Copies of all lines that contain "left" are needed; take them from the data below.

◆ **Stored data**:

⁂

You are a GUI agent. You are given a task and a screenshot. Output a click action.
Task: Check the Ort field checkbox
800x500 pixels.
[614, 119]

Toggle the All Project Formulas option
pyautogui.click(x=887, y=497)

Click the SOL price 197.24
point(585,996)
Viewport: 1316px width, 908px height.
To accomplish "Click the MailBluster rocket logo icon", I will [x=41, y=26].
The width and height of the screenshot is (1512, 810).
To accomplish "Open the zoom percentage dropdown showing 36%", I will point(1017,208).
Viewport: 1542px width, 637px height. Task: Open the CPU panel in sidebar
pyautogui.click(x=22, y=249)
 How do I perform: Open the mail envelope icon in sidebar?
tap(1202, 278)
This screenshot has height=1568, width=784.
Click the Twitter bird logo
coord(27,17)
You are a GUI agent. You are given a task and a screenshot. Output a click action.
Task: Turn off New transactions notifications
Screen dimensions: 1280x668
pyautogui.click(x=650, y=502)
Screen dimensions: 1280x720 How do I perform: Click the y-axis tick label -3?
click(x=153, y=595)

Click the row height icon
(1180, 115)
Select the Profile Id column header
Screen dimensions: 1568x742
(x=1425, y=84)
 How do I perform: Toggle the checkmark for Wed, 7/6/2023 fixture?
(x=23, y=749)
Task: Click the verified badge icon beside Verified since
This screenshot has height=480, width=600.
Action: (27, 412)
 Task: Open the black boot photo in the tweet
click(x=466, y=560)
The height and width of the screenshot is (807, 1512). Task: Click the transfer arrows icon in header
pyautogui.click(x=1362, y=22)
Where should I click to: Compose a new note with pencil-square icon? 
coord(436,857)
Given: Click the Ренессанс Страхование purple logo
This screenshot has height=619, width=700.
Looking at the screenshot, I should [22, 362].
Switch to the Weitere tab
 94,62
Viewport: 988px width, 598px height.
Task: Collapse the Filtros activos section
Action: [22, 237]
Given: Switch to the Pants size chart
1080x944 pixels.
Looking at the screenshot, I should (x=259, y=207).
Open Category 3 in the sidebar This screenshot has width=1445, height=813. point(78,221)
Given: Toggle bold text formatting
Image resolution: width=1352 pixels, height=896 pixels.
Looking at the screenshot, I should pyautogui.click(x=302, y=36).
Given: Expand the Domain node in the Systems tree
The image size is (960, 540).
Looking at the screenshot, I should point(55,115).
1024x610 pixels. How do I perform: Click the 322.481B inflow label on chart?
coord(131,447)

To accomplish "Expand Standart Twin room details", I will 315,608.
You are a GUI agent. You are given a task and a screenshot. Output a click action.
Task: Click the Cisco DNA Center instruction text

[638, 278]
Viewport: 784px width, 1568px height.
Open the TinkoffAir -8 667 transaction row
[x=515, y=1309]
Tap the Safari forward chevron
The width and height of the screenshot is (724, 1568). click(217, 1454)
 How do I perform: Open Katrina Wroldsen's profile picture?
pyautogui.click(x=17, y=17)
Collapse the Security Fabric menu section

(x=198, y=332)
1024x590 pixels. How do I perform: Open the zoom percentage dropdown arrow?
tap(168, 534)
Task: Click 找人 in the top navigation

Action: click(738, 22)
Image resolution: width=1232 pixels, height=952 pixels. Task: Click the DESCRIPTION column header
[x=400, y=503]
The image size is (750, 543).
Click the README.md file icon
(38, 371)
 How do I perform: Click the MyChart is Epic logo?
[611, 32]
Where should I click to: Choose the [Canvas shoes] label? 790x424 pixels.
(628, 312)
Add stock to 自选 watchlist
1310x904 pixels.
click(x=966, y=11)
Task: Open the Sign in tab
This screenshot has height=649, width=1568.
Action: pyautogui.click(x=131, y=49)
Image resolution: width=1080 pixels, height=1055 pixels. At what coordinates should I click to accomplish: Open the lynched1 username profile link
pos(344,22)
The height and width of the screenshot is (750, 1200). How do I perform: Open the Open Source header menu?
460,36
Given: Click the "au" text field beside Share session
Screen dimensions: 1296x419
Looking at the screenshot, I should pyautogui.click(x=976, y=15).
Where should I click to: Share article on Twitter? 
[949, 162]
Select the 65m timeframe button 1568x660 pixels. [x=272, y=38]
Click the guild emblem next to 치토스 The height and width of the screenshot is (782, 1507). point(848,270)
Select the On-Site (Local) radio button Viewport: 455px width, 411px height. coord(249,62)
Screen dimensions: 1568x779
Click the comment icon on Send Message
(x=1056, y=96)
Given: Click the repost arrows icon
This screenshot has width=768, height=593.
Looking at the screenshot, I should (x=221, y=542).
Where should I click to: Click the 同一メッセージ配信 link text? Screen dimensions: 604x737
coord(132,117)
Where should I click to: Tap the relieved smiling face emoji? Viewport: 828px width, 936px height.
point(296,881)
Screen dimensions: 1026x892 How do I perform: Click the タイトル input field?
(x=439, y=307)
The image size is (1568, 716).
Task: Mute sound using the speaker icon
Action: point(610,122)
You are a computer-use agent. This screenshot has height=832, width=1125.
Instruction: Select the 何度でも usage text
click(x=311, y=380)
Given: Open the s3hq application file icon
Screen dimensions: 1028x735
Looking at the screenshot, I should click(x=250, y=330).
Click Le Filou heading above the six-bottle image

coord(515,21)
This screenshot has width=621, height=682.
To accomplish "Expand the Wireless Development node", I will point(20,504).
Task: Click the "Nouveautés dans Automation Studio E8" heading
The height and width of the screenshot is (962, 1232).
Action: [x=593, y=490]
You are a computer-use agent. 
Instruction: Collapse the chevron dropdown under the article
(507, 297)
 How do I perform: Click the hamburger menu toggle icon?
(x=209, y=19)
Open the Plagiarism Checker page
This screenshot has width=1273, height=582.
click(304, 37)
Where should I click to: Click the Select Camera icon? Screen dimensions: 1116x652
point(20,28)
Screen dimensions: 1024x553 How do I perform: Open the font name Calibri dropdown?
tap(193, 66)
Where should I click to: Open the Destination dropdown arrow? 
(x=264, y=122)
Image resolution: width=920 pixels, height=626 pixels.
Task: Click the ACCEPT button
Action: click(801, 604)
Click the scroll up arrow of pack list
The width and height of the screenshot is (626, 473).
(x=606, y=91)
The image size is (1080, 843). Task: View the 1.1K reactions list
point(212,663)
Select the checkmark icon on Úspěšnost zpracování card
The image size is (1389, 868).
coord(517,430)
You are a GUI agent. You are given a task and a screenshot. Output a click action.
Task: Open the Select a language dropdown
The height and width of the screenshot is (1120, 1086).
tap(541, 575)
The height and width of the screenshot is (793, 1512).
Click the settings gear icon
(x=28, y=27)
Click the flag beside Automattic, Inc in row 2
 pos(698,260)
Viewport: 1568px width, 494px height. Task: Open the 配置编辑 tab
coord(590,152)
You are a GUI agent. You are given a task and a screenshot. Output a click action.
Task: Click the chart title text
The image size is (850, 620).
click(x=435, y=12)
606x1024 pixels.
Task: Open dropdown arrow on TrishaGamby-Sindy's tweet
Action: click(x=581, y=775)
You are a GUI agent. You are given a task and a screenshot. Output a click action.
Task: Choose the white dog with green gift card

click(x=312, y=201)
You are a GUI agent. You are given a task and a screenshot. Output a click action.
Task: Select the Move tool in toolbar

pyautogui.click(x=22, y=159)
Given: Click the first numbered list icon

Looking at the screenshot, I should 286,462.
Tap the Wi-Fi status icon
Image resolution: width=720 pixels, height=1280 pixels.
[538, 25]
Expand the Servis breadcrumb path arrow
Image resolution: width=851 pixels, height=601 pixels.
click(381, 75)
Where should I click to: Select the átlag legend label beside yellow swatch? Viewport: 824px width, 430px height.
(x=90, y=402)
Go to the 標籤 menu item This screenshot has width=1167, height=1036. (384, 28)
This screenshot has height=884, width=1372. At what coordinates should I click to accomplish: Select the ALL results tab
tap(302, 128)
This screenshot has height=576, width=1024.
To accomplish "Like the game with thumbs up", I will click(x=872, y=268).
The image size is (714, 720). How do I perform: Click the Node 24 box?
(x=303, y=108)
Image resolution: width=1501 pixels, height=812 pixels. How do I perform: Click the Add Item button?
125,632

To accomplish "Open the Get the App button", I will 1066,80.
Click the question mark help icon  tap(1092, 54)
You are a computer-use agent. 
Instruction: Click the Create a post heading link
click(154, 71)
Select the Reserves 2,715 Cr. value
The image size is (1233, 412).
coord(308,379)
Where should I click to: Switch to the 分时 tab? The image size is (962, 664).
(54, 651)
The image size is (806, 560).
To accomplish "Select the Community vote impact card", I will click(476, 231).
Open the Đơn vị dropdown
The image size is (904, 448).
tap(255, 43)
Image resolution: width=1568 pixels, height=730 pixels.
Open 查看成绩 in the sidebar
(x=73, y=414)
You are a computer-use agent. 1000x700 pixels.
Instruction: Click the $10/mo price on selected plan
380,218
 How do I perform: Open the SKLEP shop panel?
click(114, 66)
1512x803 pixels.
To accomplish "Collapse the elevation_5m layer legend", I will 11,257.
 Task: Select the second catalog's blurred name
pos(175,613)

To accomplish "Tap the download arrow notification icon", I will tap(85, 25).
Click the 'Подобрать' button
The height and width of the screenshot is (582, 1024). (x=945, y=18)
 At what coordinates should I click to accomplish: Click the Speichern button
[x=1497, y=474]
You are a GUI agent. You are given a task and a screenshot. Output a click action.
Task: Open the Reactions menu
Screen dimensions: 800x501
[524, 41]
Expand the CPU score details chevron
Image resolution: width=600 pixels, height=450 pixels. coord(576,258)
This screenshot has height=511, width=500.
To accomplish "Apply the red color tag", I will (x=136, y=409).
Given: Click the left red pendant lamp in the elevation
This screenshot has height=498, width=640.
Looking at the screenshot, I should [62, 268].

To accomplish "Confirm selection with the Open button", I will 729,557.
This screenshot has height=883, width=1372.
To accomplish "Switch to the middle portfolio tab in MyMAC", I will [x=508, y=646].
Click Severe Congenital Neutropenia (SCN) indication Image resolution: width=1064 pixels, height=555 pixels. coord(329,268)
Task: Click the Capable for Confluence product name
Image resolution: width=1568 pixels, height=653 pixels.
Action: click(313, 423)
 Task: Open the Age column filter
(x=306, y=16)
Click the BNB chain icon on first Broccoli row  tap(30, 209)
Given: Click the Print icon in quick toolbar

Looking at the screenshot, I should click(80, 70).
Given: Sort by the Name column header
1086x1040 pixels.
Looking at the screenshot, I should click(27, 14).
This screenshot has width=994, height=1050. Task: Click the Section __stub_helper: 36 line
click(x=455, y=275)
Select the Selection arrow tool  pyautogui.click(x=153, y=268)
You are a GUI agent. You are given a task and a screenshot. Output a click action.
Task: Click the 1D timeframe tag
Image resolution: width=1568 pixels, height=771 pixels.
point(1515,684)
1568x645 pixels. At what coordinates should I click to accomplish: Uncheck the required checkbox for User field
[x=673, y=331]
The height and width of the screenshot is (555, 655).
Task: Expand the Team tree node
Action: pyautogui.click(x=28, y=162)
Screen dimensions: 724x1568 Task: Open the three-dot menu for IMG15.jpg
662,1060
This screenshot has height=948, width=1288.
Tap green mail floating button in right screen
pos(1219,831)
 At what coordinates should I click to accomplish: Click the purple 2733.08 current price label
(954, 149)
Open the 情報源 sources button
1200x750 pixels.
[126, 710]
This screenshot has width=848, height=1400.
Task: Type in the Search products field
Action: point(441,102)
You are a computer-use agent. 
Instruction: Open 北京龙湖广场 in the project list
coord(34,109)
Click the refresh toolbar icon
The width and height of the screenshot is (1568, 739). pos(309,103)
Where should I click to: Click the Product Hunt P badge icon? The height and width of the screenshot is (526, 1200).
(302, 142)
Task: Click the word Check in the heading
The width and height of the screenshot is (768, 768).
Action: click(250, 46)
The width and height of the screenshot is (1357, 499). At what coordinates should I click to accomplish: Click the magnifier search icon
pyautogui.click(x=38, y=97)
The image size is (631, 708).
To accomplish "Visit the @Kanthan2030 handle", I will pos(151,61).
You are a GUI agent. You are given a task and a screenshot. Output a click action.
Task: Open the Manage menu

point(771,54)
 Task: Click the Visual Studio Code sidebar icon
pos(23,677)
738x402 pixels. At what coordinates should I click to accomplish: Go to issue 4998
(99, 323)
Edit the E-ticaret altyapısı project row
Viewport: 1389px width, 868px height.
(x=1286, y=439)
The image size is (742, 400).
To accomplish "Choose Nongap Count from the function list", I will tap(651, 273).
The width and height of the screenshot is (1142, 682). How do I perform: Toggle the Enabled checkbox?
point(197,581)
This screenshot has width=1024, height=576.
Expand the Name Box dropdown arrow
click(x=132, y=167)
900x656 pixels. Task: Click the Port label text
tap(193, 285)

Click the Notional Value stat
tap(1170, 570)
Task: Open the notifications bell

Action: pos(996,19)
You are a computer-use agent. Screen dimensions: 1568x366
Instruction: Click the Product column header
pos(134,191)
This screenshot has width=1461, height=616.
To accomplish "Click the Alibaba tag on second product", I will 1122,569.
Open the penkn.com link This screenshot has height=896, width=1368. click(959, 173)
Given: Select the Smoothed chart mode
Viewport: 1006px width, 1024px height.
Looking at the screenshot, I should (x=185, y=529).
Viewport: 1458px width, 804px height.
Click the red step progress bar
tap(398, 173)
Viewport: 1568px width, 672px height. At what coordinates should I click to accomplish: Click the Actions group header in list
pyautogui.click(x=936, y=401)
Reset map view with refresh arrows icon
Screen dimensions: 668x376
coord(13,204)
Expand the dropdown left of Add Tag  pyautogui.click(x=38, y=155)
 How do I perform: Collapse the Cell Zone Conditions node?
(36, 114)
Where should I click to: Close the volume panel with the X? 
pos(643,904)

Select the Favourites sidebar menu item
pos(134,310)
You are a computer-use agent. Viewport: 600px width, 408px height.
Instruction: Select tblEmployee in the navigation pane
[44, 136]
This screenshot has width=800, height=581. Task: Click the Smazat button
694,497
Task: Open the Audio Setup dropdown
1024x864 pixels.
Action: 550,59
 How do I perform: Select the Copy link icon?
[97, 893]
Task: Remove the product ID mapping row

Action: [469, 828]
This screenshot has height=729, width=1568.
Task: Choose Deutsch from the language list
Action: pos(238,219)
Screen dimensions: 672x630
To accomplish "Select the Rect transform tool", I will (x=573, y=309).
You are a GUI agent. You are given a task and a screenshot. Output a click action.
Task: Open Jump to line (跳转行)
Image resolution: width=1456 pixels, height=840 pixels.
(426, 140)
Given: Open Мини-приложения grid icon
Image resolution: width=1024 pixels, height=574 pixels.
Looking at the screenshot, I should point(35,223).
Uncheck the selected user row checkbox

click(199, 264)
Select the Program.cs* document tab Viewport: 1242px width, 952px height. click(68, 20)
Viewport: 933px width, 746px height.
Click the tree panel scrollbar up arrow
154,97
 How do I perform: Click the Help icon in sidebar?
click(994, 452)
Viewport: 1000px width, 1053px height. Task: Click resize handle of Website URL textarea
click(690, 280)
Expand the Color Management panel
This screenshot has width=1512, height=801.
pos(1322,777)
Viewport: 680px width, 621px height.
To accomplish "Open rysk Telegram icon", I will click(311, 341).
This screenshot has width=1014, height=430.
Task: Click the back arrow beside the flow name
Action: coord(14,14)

⁂

◆ **Written answer**:
Given: Click the left red pendant lamp in the elevation
Expand the dropdown left of Add Tag  pyautogui.click(x=38, y=155)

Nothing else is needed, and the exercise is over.